Print out complete curriculum documents and stock up on books and materials before setting off. You might be able to purchase textbooks used by the relevant school system and use them either in a traditional approach or within your own tailor-made program. The difficulty here is in knowing what is useful and what is not before you actually set sail. Sorry, there is no easy answer here!
4. Keep it Fun
Learning can be fun! If you find yourself locked below decks slaving over dull exercises on a regular basis, something is wrong. It’s time to take a field trip – a proper field trip, armed with field guides, notebooks, and clear learning goals. Move your classroom to the foredeck or the beach occasionally. Spice up your child’s learning with fun exercises in a context your child can relate to. If your learning program calls for writing a fictional story, great! Challenge your child to write a pirate story based on your sailing area with him or herself as one of the characters. Linking subjects is another way to make learning fun. The pirate story could be set against the backdrop of a certain period in history, and it could sneak in a little math with a problem leading to the location of the hidden treasure chest. Another example is to collect and identify shells, and then incorporate them in an art project. The list can go on and on.
If you treat learning as a heavy chore, your children will echo this attitude and everyone will suffer. On the other hand, if you can establish a playful yet disciplined spirit and stimulate natural curiosity, learning will become an accepted part of your day and one of the richest points of the cruising experience.
5. Share the Load
Too often, Dad is the captain with Mom doing everything else: childcare, cooking, and, last but not least, teaching. A certain degree of division of labor is natural, but too much can put unfair strain on either partner. With both parents sharing the teaching load to at least some degree, children can benefit from the strengths of each and from two different teaching styles. Not only that, they are more likely to accept education as a whole-family endeavor, just as the cruise should be a whole-family adventure.
6. Stop Worrying!
Just thinking about taking over your children’s schooling can be intimidating, much like sailing away to unfamiliar waters. Don’t get put off by doubts or by land-bound naysayers. Countless families report that cruising with children is the best thing they have ever done, emphasizing the family time and eye-opening experiences their children benefit from. Many also report that their children successfully streamline back into schools when the time comes, often academically ahead of their peers.

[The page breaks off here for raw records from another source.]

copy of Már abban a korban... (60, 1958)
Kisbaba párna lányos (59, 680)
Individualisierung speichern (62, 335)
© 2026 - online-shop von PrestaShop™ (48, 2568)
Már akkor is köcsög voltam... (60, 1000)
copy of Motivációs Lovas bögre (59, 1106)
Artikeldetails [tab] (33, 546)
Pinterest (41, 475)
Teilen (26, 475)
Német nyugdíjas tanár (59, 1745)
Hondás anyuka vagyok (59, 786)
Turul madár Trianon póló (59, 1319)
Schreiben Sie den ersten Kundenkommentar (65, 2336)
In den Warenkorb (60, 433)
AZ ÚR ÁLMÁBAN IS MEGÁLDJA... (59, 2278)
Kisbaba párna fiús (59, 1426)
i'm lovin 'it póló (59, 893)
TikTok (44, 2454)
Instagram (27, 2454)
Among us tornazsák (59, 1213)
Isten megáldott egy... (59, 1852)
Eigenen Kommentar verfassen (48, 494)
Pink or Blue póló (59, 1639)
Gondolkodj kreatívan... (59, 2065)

The truth is that cruising on a well-maintained boat can be safer and healthier than staying on land. Consider highway safety, or the germ breeding ground that schools can be. Similarly, home schooling that is based on sound research and focused on clear goals can supersede what any walled classroom could ever offer. The hardest thing is making the decision to go in the first place. After that, you will find that everything falls into place. Your children will enjoy the experience of a lifetime with the people who count most: their parents. The lessons learned will guide them for a lifetime.